Human population has exponentially grown ever since the Last Glacial Maximum. This event has had tragic impacts in modern ecosystems, transformed the landscape and affected ecological interactions at all levels. Thus, pre-human habitat preferences may inform of the environmental conditions that can maximize a species’ fitness. My goal is to advance conservation biology using ecological models that incorporate both modern and recent-past ecosystems.
Conservation paleoecology
Most conservation initiatives only consider present-day ecological interactions and niche preferences. However, humans have dramatically altered modern ecosystems, changing the ways species interact with the landscape.
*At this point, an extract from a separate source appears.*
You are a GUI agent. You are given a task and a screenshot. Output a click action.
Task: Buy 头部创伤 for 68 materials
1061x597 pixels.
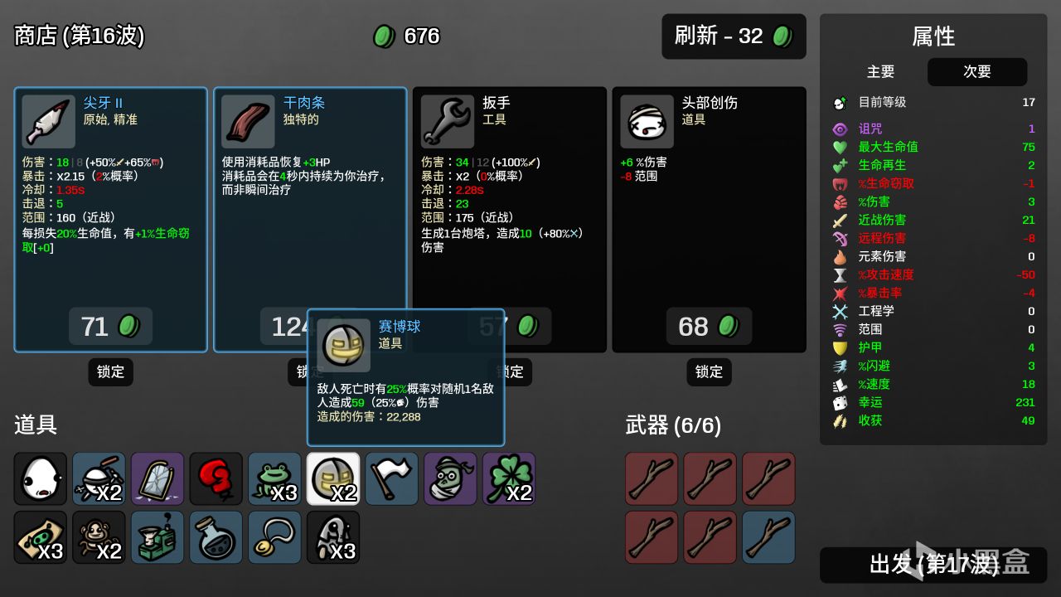(x=709, y=327)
I am interested in understanding whether human mediated landscape transformation has excluded mammal species from their former habitats. Additionally, I work to understand the biotic (e.g. competition) and abiotic (e.g. geographic barriers) interactions that prevent species from living in their fundamental niche*. I use field and modeled data that integrate biogeography and niche theory.
Functional morphology
Geographic and temporal factors such as resource availability can dramatically change habitat and dietary choice even within a single individual. While phenotypic plasticity may allow species to move to niches that are outside of their preferred range, doing so might dramatically reduce their fitness and ultimately lead to extinctions.
My goal is to study phenotypic plasticity and fitness within a species or clade’s fundamental niche to understand the environmental conditions they are best adapted to. My research has the potential to maximize conservation efforts by protecting both threatened species and their preferred habitat.
*Fundamental niche: The total range of environmental conditions that a species could theoretically tolerate.